Santarpia Mariacarmela, Altavilla Giuseppe, Salazar Fernanda, Tarón Miquel, Rosell Rafael
Medical Oncology Unit, University of Messina, Messina, Italy.
Clin Transl Oncol. 2006 Feb;8(2):71-6. doi: 10.1007/s12094-006-0161-2.

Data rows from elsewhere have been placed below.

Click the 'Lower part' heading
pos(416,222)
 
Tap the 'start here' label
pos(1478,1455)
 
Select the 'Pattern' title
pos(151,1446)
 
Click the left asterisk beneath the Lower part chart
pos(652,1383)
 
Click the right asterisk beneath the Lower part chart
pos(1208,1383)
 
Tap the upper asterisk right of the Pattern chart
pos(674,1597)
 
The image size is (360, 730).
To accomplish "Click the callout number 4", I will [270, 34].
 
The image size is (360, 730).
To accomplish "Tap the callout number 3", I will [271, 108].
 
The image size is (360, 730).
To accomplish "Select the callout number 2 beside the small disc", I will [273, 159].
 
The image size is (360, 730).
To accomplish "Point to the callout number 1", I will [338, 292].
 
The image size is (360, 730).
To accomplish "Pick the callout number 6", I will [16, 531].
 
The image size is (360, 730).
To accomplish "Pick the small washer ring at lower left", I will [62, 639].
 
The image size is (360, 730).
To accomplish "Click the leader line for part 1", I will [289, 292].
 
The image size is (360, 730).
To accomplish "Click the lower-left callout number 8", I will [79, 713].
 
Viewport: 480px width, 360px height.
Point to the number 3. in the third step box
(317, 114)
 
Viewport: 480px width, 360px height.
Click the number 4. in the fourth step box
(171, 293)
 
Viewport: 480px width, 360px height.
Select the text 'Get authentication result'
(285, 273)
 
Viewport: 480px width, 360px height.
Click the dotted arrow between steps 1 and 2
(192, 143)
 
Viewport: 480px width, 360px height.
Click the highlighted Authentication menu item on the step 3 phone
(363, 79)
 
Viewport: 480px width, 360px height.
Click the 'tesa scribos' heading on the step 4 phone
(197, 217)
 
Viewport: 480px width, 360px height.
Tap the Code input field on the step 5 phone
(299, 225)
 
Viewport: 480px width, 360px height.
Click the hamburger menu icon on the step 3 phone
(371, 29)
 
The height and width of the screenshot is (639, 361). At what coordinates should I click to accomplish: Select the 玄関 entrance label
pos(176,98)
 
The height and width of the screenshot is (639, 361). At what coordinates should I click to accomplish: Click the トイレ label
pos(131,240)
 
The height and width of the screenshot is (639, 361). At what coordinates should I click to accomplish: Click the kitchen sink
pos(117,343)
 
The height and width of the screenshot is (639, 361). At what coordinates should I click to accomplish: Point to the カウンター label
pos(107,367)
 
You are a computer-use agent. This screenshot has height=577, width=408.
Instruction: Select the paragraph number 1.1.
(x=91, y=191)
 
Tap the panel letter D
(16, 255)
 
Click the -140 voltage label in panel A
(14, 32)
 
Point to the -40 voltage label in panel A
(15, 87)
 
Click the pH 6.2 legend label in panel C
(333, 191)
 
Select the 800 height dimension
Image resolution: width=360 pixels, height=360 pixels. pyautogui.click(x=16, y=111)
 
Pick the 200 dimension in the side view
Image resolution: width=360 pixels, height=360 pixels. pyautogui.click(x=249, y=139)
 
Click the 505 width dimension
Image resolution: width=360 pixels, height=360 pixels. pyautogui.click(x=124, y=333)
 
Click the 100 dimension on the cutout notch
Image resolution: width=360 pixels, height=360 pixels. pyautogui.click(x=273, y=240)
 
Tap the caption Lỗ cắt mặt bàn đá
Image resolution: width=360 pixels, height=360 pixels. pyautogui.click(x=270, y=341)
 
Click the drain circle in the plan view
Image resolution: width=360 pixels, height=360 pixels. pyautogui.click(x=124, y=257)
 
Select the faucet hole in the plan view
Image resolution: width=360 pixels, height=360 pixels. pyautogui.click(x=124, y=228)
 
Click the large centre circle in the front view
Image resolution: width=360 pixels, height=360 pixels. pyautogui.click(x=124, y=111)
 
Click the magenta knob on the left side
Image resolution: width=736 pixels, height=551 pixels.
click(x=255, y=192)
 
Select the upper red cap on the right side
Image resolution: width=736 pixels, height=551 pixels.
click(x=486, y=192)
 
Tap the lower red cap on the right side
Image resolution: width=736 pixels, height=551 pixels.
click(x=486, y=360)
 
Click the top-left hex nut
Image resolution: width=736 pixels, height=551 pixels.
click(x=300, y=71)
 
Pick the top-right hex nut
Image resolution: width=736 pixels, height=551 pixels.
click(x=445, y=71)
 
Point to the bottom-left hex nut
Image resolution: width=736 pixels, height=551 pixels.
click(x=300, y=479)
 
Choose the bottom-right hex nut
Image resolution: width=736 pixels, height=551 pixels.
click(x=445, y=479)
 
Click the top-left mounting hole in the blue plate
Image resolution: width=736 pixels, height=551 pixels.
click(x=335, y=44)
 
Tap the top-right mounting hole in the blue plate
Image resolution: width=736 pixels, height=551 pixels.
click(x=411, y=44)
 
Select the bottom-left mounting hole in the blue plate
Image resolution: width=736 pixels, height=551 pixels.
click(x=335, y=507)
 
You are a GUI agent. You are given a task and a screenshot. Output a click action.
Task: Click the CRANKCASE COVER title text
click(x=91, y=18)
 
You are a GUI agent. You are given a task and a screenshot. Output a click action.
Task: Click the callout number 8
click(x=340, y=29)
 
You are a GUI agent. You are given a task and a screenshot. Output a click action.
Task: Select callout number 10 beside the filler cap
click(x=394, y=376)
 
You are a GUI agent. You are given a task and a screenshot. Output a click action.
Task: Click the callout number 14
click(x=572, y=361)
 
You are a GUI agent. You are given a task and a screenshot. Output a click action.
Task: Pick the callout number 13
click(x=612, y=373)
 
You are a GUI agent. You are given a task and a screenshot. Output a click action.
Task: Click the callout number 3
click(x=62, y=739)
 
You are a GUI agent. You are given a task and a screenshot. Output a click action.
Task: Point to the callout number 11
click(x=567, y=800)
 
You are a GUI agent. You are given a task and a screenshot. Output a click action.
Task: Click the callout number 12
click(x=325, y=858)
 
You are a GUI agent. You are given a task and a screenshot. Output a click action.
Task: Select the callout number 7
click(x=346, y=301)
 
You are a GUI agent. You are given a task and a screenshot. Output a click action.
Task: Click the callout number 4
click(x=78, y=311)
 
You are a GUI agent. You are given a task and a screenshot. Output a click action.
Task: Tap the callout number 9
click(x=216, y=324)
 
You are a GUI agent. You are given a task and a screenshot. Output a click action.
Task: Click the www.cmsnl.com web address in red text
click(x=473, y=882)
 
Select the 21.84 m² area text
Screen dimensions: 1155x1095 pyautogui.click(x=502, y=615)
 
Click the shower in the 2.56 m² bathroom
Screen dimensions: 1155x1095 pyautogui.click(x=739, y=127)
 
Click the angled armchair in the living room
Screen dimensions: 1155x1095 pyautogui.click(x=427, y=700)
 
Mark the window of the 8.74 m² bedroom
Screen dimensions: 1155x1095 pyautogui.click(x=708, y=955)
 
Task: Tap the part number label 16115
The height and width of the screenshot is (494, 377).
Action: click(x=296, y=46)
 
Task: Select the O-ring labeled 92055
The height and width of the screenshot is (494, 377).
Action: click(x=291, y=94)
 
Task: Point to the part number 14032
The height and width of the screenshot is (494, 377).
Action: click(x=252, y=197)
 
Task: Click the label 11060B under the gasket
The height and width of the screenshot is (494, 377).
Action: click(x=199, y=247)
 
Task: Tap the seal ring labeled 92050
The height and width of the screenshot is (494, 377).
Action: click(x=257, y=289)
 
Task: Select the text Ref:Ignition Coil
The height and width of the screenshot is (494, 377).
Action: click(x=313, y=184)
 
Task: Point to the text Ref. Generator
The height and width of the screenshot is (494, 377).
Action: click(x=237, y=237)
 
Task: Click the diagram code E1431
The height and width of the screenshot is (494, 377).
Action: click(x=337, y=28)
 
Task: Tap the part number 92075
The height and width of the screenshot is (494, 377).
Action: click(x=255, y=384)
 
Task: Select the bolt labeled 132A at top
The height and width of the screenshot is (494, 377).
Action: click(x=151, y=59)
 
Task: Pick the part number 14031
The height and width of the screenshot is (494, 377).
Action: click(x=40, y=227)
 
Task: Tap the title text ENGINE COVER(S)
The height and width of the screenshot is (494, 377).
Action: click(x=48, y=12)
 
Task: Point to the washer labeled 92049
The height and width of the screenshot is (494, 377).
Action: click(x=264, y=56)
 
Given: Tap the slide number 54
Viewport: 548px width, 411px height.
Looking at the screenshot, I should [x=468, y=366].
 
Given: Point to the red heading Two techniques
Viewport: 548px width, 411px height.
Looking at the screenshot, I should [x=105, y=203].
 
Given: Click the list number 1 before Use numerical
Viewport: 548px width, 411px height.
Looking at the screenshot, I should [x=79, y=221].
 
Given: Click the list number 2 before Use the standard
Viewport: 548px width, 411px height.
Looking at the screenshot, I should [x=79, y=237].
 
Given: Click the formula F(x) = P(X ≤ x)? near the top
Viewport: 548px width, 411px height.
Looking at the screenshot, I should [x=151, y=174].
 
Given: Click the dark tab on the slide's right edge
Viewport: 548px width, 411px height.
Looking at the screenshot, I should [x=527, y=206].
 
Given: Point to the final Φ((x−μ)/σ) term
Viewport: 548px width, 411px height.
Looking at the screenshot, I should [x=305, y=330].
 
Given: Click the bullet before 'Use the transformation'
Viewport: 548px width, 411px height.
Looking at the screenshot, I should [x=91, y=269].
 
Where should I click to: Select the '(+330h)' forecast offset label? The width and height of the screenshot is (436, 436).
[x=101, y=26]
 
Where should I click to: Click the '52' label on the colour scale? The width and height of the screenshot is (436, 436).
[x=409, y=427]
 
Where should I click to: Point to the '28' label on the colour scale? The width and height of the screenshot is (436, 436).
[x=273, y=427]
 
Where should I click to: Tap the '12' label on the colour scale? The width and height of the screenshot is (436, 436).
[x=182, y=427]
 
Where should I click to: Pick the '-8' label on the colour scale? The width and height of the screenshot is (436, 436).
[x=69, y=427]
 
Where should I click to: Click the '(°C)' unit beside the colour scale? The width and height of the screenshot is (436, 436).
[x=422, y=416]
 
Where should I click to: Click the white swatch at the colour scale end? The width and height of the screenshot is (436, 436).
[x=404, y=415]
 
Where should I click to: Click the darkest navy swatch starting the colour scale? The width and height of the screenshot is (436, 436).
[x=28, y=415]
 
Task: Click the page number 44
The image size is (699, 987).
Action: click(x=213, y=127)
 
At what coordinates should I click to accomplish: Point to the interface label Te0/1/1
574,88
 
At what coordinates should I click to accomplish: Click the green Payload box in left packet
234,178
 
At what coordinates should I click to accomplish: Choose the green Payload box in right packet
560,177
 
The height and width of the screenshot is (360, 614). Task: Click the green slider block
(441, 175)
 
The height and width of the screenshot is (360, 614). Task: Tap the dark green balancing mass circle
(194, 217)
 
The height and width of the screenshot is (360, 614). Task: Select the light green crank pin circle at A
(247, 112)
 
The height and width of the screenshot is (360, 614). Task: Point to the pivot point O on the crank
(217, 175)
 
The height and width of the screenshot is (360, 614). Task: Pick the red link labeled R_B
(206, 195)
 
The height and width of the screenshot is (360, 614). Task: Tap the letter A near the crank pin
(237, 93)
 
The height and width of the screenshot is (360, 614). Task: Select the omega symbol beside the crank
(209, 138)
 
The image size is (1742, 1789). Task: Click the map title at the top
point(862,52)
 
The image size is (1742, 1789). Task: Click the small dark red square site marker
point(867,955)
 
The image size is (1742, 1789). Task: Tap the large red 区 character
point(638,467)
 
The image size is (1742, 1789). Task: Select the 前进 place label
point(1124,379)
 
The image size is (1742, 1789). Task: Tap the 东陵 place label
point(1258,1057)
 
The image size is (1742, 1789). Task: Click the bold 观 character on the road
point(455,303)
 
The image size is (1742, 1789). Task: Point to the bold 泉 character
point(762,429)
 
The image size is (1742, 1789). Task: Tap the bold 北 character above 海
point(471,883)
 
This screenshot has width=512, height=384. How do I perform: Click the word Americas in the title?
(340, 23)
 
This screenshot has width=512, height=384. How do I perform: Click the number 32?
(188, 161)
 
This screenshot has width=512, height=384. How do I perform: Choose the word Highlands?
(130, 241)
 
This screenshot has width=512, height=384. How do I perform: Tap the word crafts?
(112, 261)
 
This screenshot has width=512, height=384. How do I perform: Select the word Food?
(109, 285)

At the time of diagnosis, half of lung cancer patients have advanced incurable disease. Different chemotherapy combinations--with or without targeted therapies--yield similar results in spite of the continuous efforts of clinicians. However, molecular biological studies have already shed a great deal of light on the existence of multiple genetic aberrations that can be useful for customizing treatment. mRNA transcripts involved in DNA repair pathways, such as ERCC1 and BRCA1, confer selective resistance to cisplatin or taxanes. Polymorphisms in DNA repair genes and methylation of checkpoint genes in circulating serum DNA could become important predictive markers of survival to certain cisplatin-based regimens. EGFR tyrosine kinase mutations are the crux of targeted therapies.
在确诊时,一半的肺癌患者已患有无法治愈的晚期疾病。尽管临床医生不断努力,但不同的化疗组合(无论是否联合靶向治疗)产生的结果相似。然而,分子生物学研究已经揭示了多种基因畸变的存在,这些畸变有助于定制治疗方案。参与DNA修复途径的mRNA转录本,如ERCC1和BRCA1,赋予对顺铂或紫杉烷的选择性耐药性。DNA修复基因的多态性以及循环血清DNA中检查点基因的甲基化可能成为某些基于顺铂方案生存的重要预测标志物。表皮生长因子受体(EGFR)酪氨酸激酶突变是靶向治疗的关键。